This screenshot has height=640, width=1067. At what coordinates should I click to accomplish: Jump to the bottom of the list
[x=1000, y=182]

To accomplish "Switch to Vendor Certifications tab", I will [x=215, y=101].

...

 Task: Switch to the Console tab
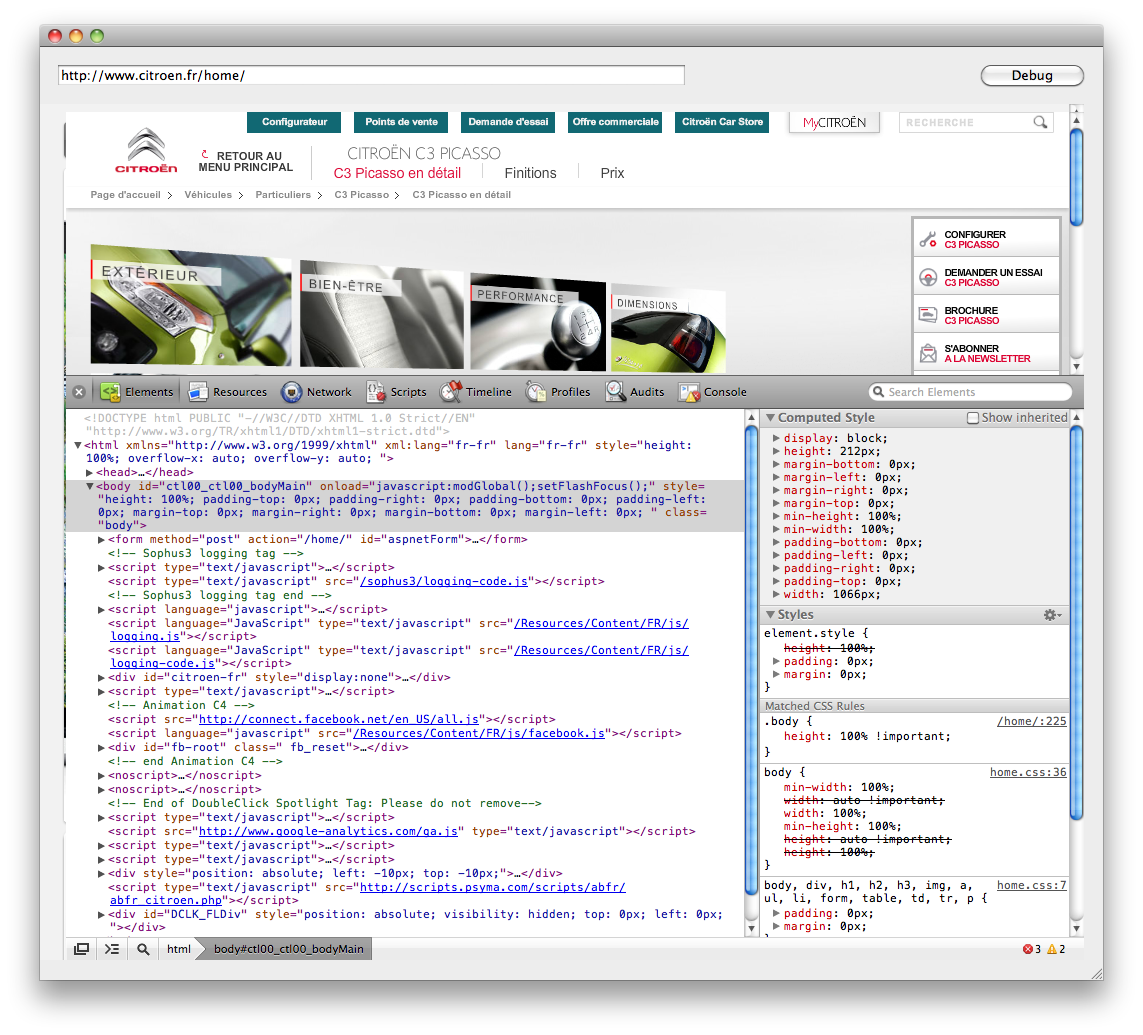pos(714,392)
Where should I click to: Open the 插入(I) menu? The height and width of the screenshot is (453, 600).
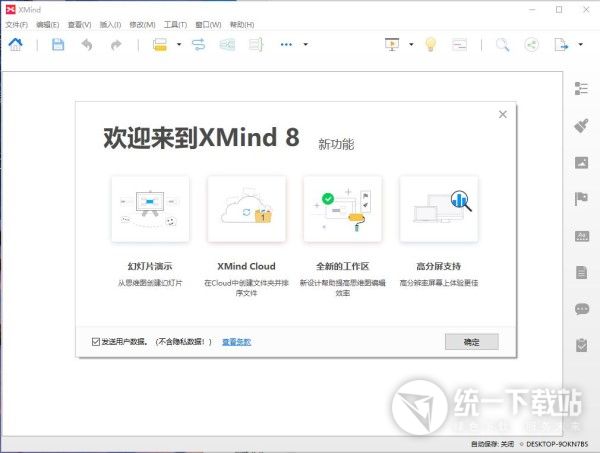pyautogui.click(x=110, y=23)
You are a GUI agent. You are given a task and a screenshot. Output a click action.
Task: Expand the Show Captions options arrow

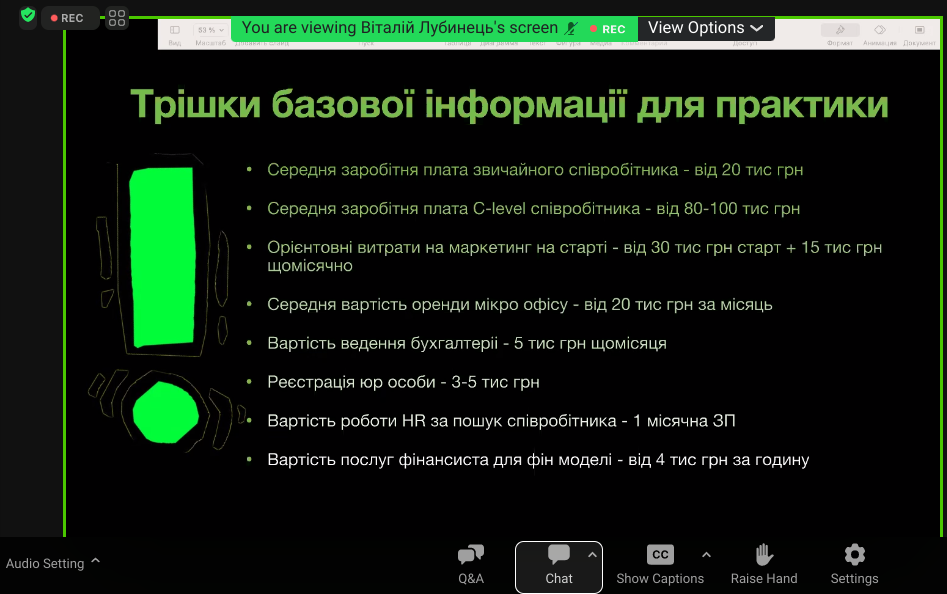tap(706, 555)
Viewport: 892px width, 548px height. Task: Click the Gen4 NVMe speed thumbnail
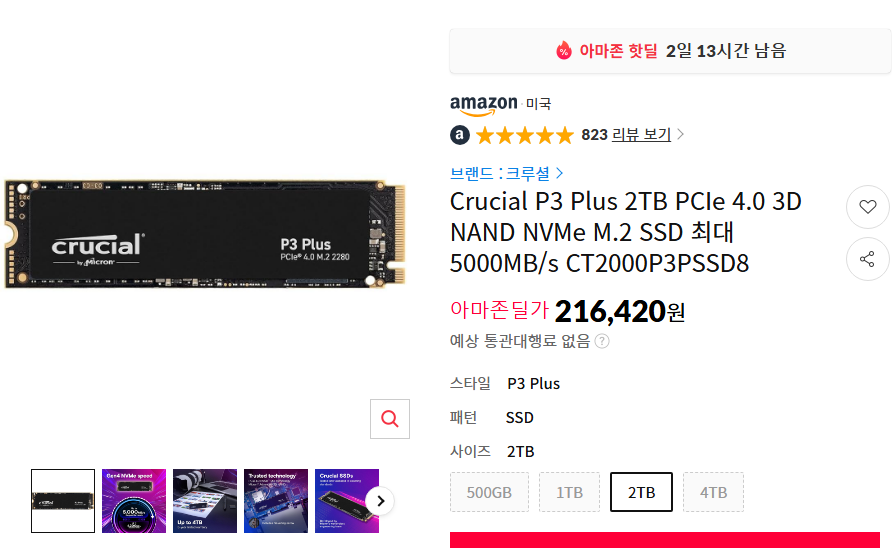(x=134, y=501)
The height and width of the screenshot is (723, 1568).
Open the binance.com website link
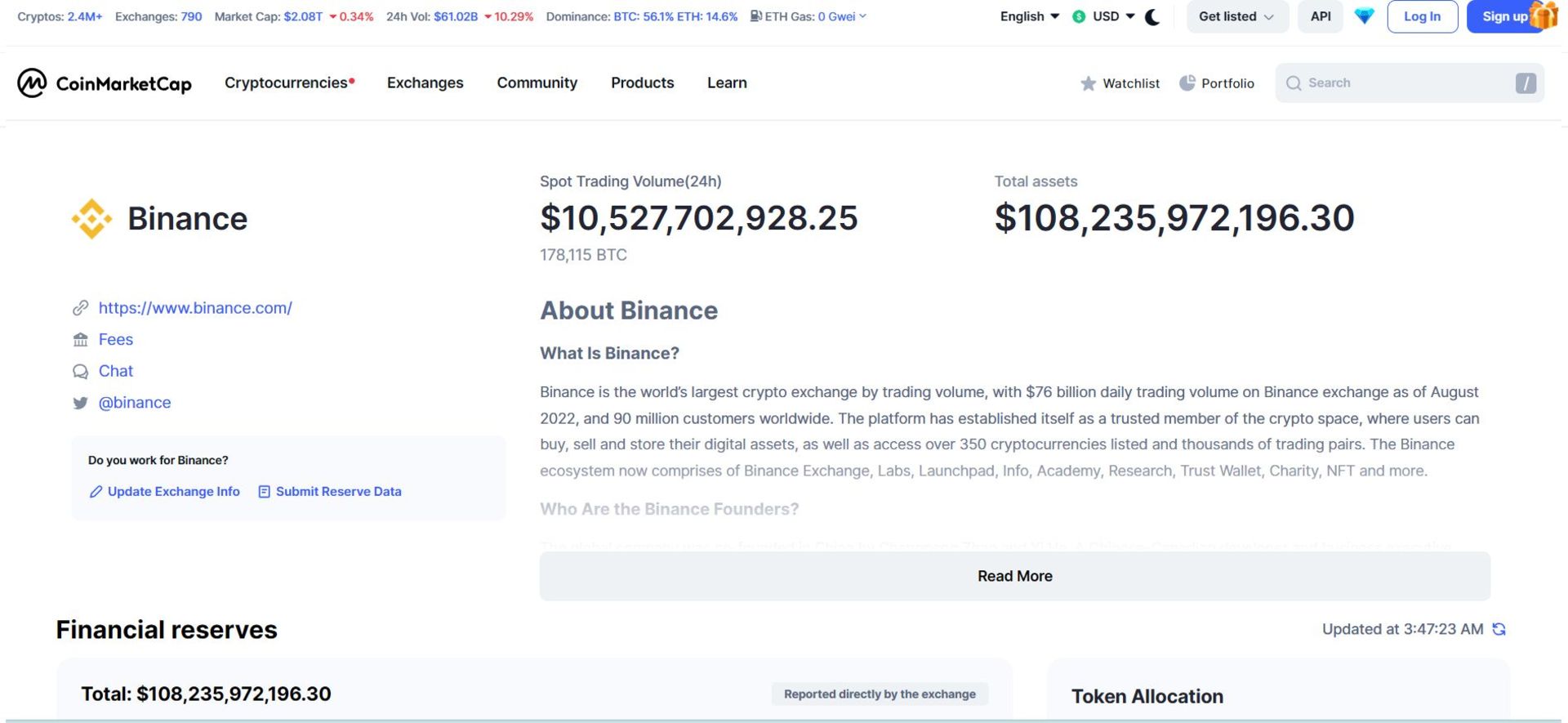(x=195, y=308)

**Activity:**
Return only the part above that opens with the line containing "Task: Switch to the Console tab" and closes with the line containing "You are a GUI", exactly and with both ends, skipping the pictures.

**Result of this task:**
 Task: Switch to the Console tab
pos(714,392)
Where should I click to: Open the 插入(I) menu? The height and width of the screenshot is (453, 600).
pyautogui.click(x=110, y=23)
You are a GUI agent. You are given a task and a screenshot. Output a click action.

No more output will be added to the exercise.